According to WHO,[6] more than 2800 COVID-19 drug trials have been registered thus far. International platforms, such as RECOVERY, SOLIDARITY, PRINCIPLE, DISCOVERY, REMAP-CAP, TOGETHER, ANTICOV, are leading efforts to recruit large numbers of subjects while pharmaceutical companies are conducting their own trials. Global coordination, increased funding, comparable endpoints, open-source data repository and real-time information sharing will be key to meeting increasing demands for effective COVID-19 therapeutics.

Although much has been learned, questions remain about predictive factors for disease evolution and best approaches across the COVID-19 continuum, ranging from asymptomatic or mildly symptomatic patients to those hospitalized or who are critically ill, and to those living with long-term sequela of infection, as well as the impact of emerging variants on treatment efficacy. Therefore, widely available safe and effective antiviral therapies, administered early could help alleviate patient burden and potentially diminish the need for hospitalization.

To date only few drugs have been approved, registered, received Emergency Use Authorization (EUA) or qualified for WHO Emergency Use Listing. These include dexamethasone, remdesivir, bamlanivimab administered with etesevimab, casirivimab plus imdevimab, convalescent plasma, and the combination of baricitinib and remdesivir. Variable recommendations by different entities reflect the challenges to analyze, standardize and translate evidence into clinical guidelines including updates for immunomodulators such as tocilizumab and medications used for thromboprophylaxis.
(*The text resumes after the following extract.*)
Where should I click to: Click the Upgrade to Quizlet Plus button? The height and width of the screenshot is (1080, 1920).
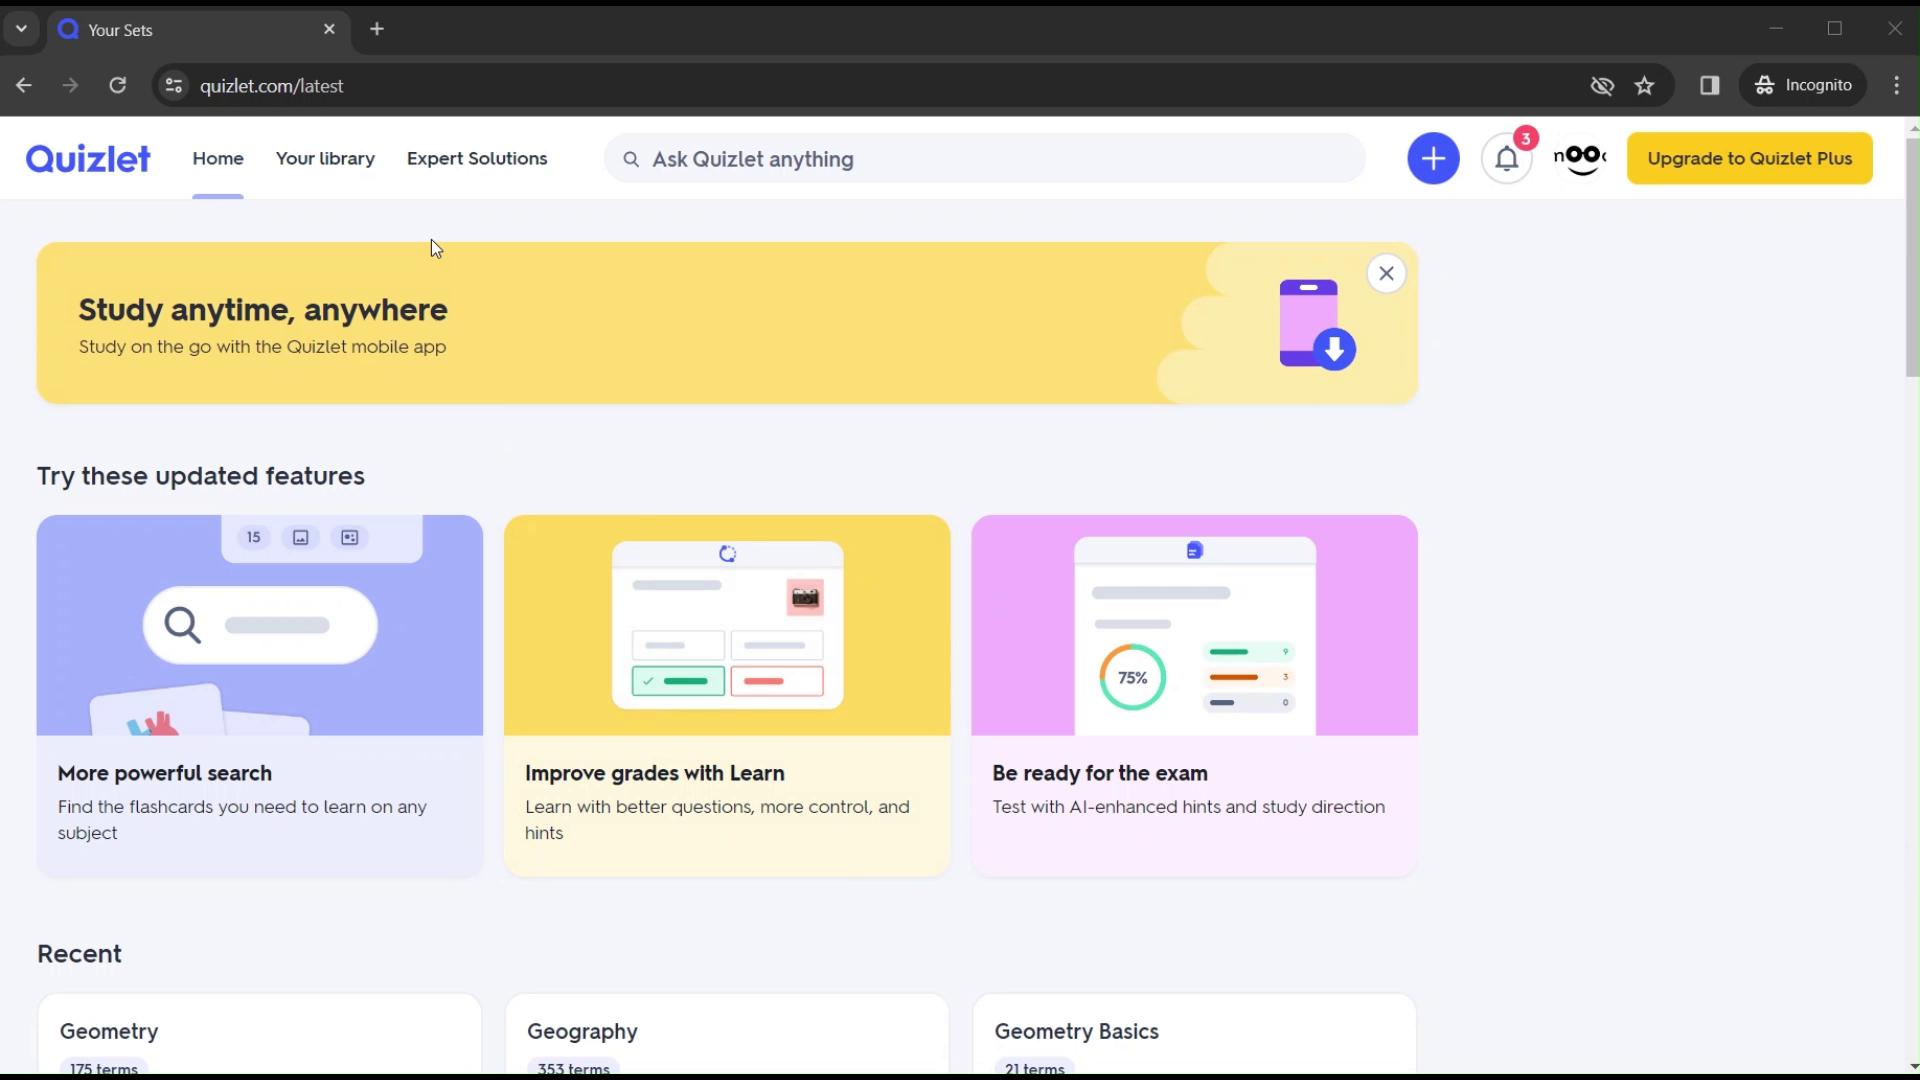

This reinforces the need to both harmonize and streamline clinical trials, while avoiding using the pandemic as an exception[7]  to Good Clinical Practices.

Despite considerable policy and financing attention on vaccine development, the world still faces shortfalls in manufacturing capacity and supply for vaccines that have received emergency use authorization. This reinforces the need for greater global collaboration at early stages (pre-approval) so that overall capacity (especially biologics capacity) is optimally allocated to the most efficacious and field-adapted therapeutics (Table 1). It will also facilitate addressing proactively any upstream supply constraints. This is the mandate of the therapeutics pillar of ACT-A.[8]